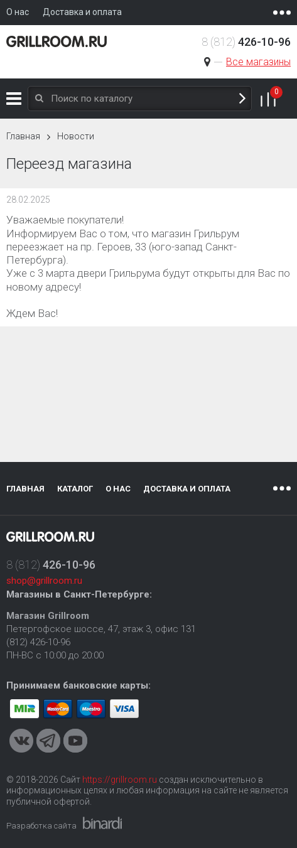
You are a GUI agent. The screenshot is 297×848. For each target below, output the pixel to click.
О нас (118, 488)
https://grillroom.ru (119, 780)
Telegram (48, 741)
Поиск (242, 99)
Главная (23, 136)
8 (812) (246, 41)
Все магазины (258, 62)
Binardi (102, 823)
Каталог (13, 98)
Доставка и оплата (186, 488)
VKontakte (21, 741)
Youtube (75, 741)
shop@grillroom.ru (44, 580)
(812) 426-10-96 (38, 642)
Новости (75, 136)
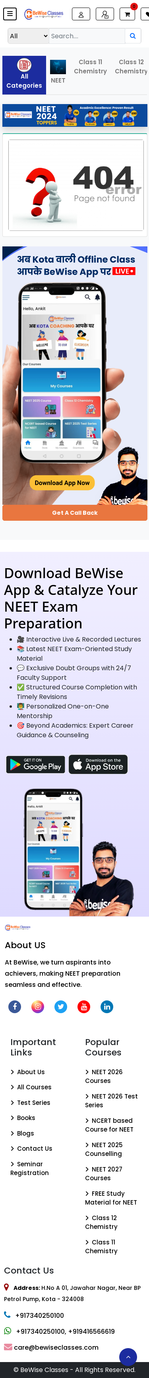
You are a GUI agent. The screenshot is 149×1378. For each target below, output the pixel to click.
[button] (10, 14)
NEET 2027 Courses (103, 1174)
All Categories (24, 74)
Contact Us (31, 1148)
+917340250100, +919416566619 (59, 1331)
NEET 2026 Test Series (111, 1101)
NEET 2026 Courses (104, 1076)
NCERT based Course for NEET (109, 1125)
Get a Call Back (75, 513)
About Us (27, 1072)
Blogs (22, 1133)
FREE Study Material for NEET (111, 1198)
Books (22, 1118)
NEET (58, 72)
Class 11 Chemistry (90, 66)
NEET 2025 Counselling (104, 1149)
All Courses (31, 1087)
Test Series (30, 1102)
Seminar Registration (29, 1168)
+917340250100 (34, 1315)
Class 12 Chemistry (101, 1222)
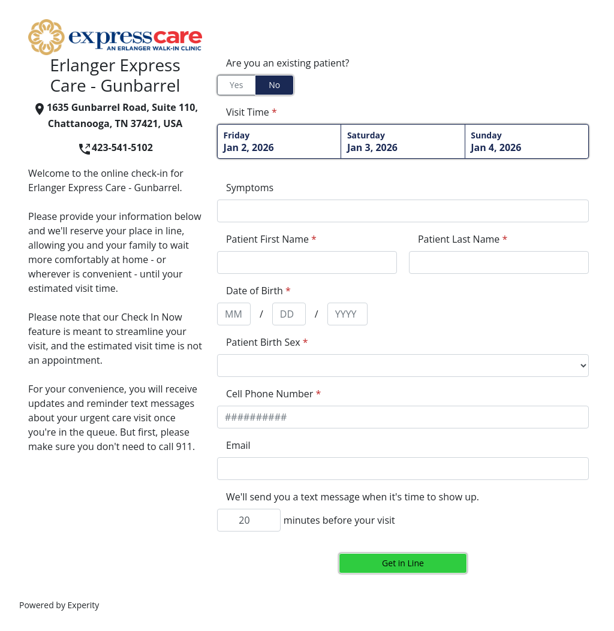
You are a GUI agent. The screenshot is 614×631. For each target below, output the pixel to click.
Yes (236, 84)
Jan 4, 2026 (526, 141)
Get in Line (403, 563)
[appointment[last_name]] (499, 262)
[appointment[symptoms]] (403, 211)
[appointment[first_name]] (307, 262)
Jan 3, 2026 (403, 141)
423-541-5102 (115, 147)
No (274, 84)
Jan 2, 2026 (279, 141)
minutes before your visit (339, 520)
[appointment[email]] (403, 468)
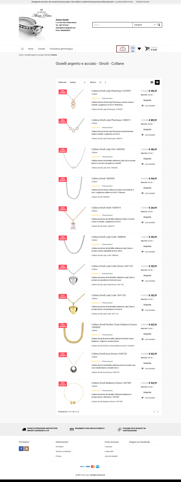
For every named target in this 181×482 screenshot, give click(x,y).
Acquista (147, 100)
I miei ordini (109, 451)
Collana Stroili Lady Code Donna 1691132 (112, 266)
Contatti (41, 49)
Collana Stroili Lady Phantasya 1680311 (111, 120)
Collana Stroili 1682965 (103, 178)
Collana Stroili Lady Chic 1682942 (108, 149)
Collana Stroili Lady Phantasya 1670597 (111, 91)
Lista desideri (148, 106)
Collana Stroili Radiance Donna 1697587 (111, 383)
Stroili (150, 95)
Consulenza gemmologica (61, 49)
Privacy (58, 456)
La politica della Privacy (124, 2)
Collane (94, 94)
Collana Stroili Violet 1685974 (106, 207)
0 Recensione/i (107, 98)
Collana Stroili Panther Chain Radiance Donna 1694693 (114, 326)
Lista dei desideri (111, 456)
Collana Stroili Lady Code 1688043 (109, 237)
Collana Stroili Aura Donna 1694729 (109, 353)
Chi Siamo (59, 447)
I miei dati (108, 447)
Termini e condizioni (63, 451)
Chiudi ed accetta (142, 2)
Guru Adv (85, 475)
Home (30, 49)
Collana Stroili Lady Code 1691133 (109, 295)
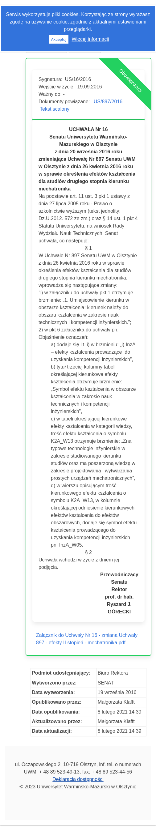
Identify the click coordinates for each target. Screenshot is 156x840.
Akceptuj (58, 39)
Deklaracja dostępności (77, 779)
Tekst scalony (54, 109)
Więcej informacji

▬▬▬▬▬▬

== Deskripsi Soal ==
Geser koordinat pada jawaban dengan menambahkan 53 ke setiap angkanya. Tulis ulang baris-baris daftar beserta permintaannya, dari awal daftar sampai dengan baris yang memuat "Stroili (150, 95)", tanpa menyertakan gambar.

== Penyelesaian Soal ==
You are a GUI agent. The screenshot is 297×848. For each target below, output the pixel to click.
О нас (171, 541)
https://grillroom.ru (172, 833)
Telegram (101, 794)
Поиск (295, 152)
Главная (76, 189)
8 (812) (299, 94)
Все магазины (311, 115)
Binardi (155, 876)
Каталог (66, 151)
Доставка и оплата (239, 541)
VKontakte (74, 794)
Youtube (128, 794)
shop@grillroom.ru (97, 633)
(812) 426-10-96 (91, 695)
Новости (128, 189)
You are a GUI agent. The screenshot is 149×1378. For each target below, output the pixel to click.
[button] (63, 67)
NEET 2027 Courses (156, 1227)
All Categories (77, 127)
Contact Us (84, 1201)
+917340250100, +919416566619 (112, 1384)
NEET 2026 Test Series (164, 1154)
NEET 2026 Courses (157, 1129)
NCERT based Course for NEET (162, 1178)
Get a Call Back (128, 566)
About Us (80, 1125)
Blogs (75, 1186)
FREE Study Material for NEET (164, 1251)
Books (75, 1171)
NEET (111, 125)
Class 11 Chemistry (143, 119)
NEET 2025 Counselling (157, 1202)
All Courses (84, 1140)
Test Series (83, 1155)
Seminar Registration (82, 1221)
+917340250100 (87, 1368)
Class 12 Chemistry (154, 1275)
You are a GUI agent. The screenshot is 614×631. For each target below, output the pixel to click.
Yes (289, 137)
Jan 4, 2026 (579, 194)
Get in Line (456, 616)
[appointment[last_name]] (552, 315)
[appointment[symptoms]] (456, 264)
[appointment[first_name]] (360, 315)
Jan 3, 2026 (456, 194)
423-541-5102 (168, 200)
No (327, 137)
Jan 2, 2026 (332, 194)
minutes before your visit (392, 573)
[appointment[email]] (456, 521)
For every named target in this 181×482 screenshot, give click(x,y).
Acquista (200, 153)
I miei ordini (162, 504)
Collana Stroili Lady Code Donna 1691132 (165, 319)
Contatti (94, 102)
Collana Stroili Lady Phantasya 1680311 (164, 173)
Collana Stroili 1682965 (156, 231)
Collana Stroili Lady Chic 1682942 (161, 202)
Collana Stroili Lady Phantasya 1670597 (164, 144)
Lista desideri (201, 159)
Collana Stroili Radiance Donna 1697587 (164, 436)
Stroili (203, 148)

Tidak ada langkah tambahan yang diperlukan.